→ **TASK ITEM**
Word for word, restate the lines that run from the line containing "Given: Pick September 14 in the calendar" to the last line of the records below.

→ **DATASET CONTENT**
- - - - -

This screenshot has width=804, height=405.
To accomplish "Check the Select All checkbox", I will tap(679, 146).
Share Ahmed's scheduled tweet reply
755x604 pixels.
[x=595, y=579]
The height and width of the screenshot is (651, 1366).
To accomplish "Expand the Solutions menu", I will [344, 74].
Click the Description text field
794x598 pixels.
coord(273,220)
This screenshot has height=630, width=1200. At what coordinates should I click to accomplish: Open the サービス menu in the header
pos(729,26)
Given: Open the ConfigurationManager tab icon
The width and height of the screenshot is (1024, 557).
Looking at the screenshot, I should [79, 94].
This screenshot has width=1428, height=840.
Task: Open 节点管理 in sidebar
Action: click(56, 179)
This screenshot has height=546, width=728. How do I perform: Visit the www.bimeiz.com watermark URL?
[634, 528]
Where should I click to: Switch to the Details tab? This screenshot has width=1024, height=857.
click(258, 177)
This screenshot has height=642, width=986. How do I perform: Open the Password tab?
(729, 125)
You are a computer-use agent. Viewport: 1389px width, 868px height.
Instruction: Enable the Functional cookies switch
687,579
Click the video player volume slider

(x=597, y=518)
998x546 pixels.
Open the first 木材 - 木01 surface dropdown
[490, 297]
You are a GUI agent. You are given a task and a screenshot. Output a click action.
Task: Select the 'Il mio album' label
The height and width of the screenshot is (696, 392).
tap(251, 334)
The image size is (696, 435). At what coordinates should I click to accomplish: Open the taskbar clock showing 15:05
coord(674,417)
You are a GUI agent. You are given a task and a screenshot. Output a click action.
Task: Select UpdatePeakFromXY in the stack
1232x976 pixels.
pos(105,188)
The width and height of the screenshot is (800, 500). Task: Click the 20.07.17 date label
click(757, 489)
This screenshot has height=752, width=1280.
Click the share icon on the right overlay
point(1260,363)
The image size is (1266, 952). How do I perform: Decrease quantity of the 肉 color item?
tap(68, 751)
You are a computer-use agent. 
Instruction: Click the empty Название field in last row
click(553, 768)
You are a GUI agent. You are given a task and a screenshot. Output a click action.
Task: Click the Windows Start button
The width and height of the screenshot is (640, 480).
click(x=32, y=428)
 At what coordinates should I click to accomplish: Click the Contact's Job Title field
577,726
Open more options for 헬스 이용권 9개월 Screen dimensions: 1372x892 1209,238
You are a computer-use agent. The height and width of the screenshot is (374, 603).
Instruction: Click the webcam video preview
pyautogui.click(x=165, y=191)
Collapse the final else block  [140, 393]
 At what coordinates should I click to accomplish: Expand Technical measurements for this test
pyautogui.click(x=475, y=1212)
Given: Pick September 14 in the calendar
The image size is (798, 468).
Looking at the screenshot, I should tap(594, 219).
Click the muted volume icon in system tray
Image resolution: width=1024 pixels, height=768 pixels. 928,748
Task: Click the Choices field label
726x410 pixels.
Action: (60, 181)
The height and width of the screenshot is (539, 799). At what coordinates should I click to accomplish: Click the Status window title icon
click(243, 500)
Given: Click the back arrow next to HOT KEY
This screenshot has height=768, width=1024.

- - - - -

→ **THE ANSWER**
Given: Pick September 14 in the calendar
The image size is (798, 468).
Looking at the screenshot, I should tap(594, 219).
Click the muted volume icon in system tray
Image resolution: width=1024 pixels, height=768 pixels. 928,748
Task: Click the Choices field label
726x410 pixels.
Action: (60, 181)
The height and width of the screenshot is (539, 799). At what coordinates should I click to accomplish: Click the Status window title icon
click(243, 500)
Given: Click the back arrow next to HOT KEY
This screenshot has height=768, width=1024.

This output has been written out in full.